Krysta's Invention Mentor will be Colin Twitchell, director of the Lemelson Assistive Technology Development Center (LATDC) at Hampshire College in Amherst, MA, and founder of Ergosport, a company that produces adaptive technologies for recreational and sporting equipment.

Surprised and excited that she was chosen, Krysta said: "I cannot wait to get involved in the apprenticeship. I am excited to be able to learn more about inventing and benefit from the experience of others. I would like to use the knowledge gained from the program to work on future inventions, especially those that will help people with special medical circumstances."

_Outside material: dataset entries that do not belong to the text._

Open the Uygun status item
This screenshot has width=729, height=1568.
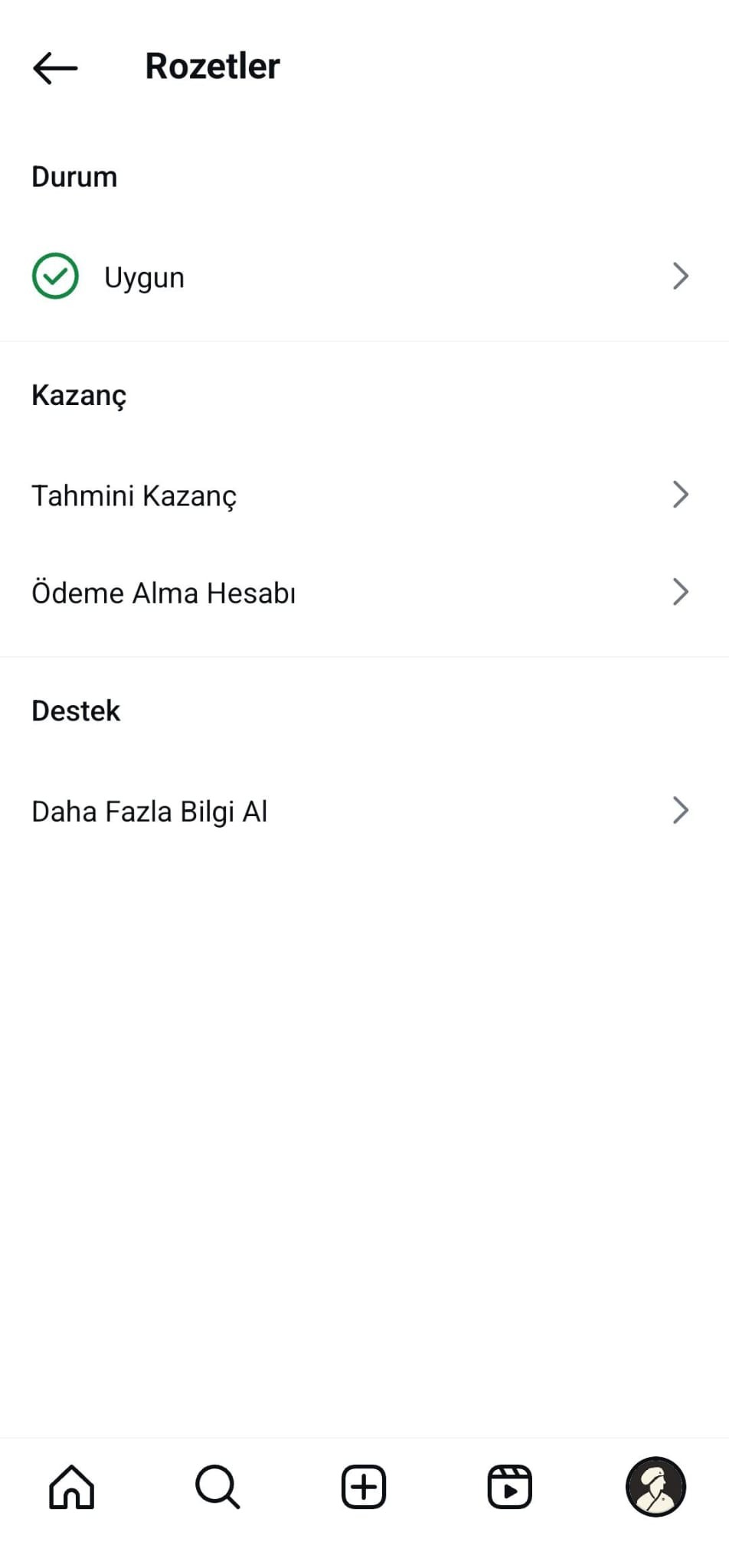[364, 276]
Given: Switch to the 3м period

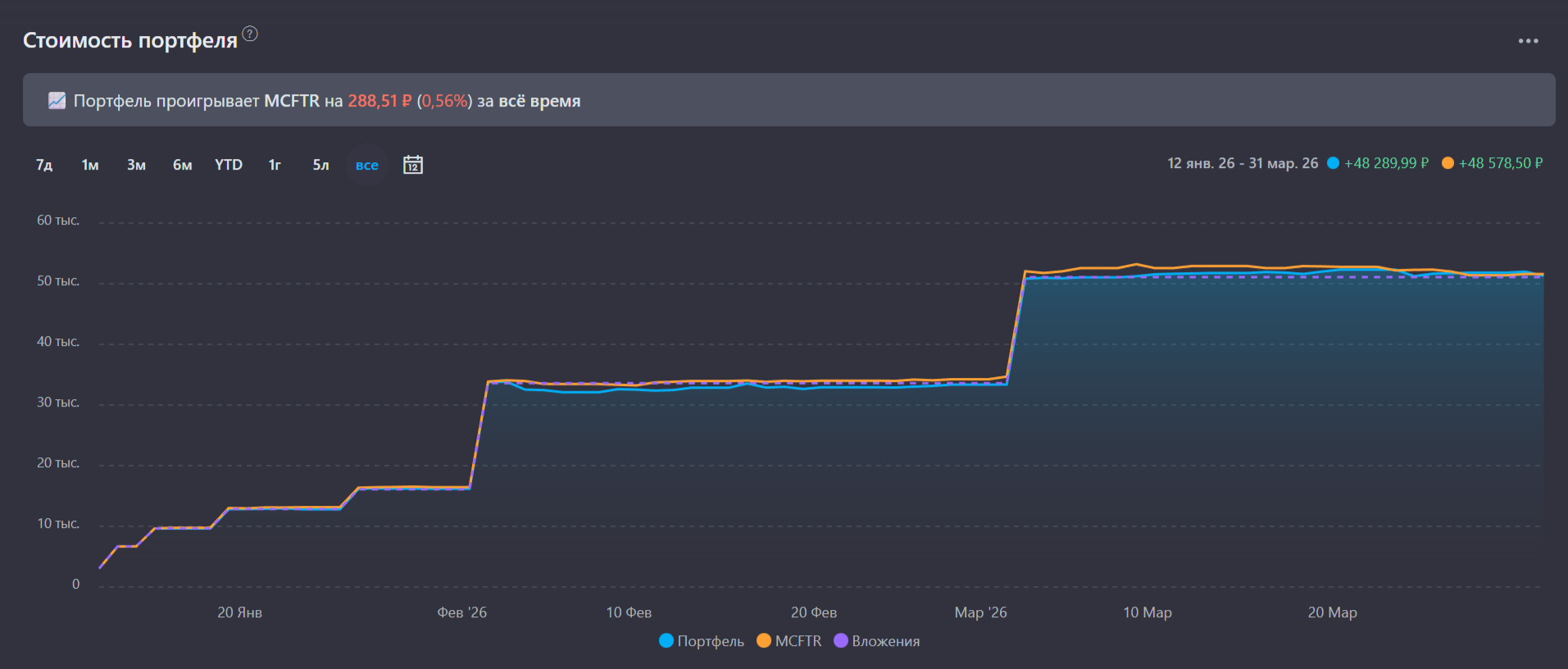Looking at the screenshot, I should click(x=136, y=165).
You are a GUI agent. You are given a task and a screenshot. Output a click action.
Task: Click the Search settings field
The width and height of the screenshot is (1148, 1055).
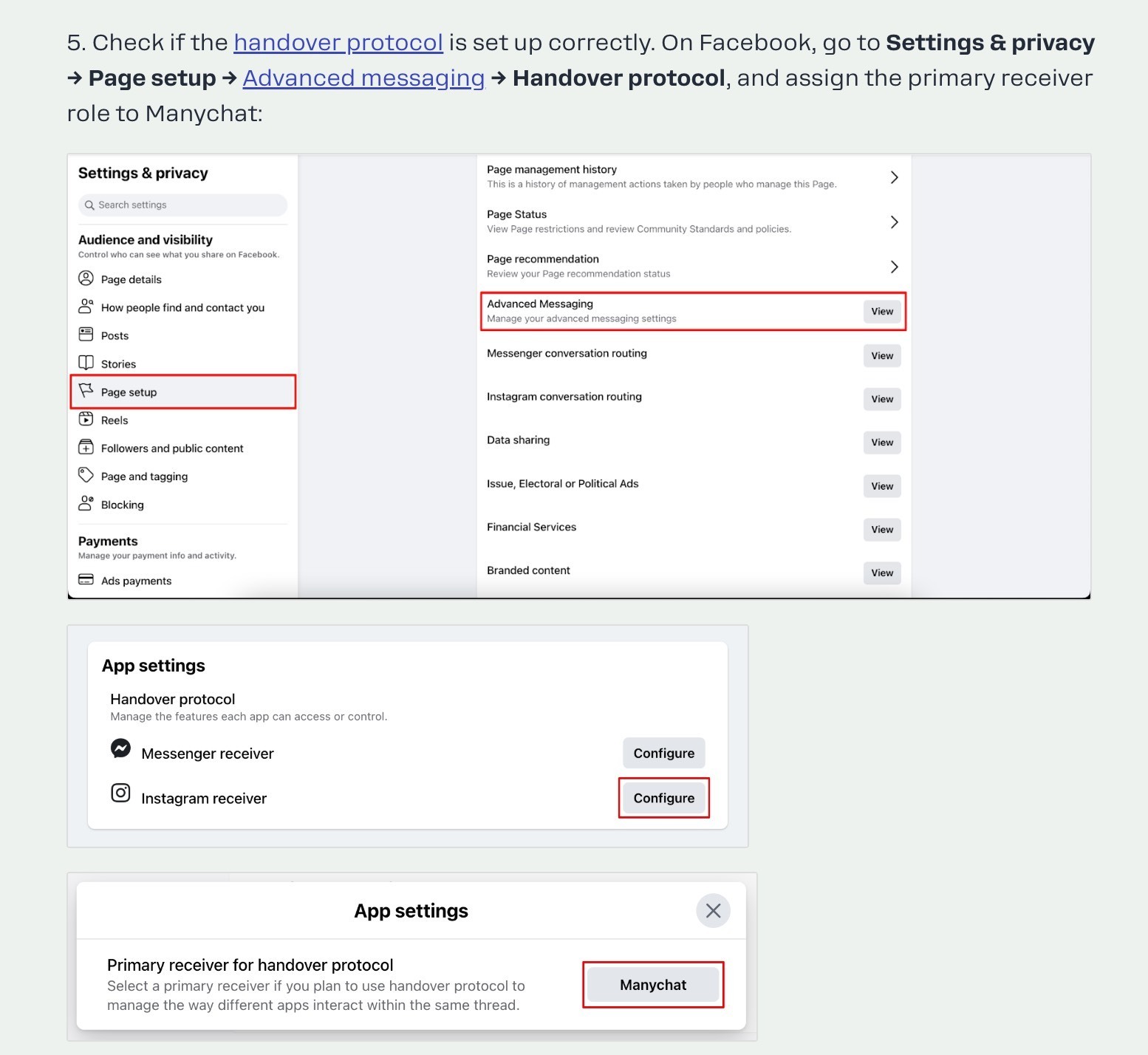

The Apprenticeship is designed both to reward and encourage inventiveness by providing hands-on experience and exposure to a professional scientific/technological environment. In addition, the Invention Apprentice will servie as an inspirational role model for other young people.

Krysta Morlan is a 10th grade student attending Vacaville High School in Vacaville, CA.

Based at the Massachusetts Institute of Technology in Cambridge, Massachusetts, the Lemelson-MIT Program was established in 1994 by the late independent inventor Jerome H. Lemelson and his wife, Dorothy. The Program celebrates inventor/innovator role models through outreach activities and annual awards including the world's largest for invention, the $500,000 Lemelson-MIT Prize. The Program encourages young Americans to pursue careers in the fields of science, engineering, technology and entrepreneurship. The Lemelson-MIT Program is funded by the Lemelson Foundation, which supports other invention initiatives at the Smithsonian's National Museum of American History, Hampshire College, the National Collegiate Inventors and Innovators Alliance and the University of Nevada, Reno.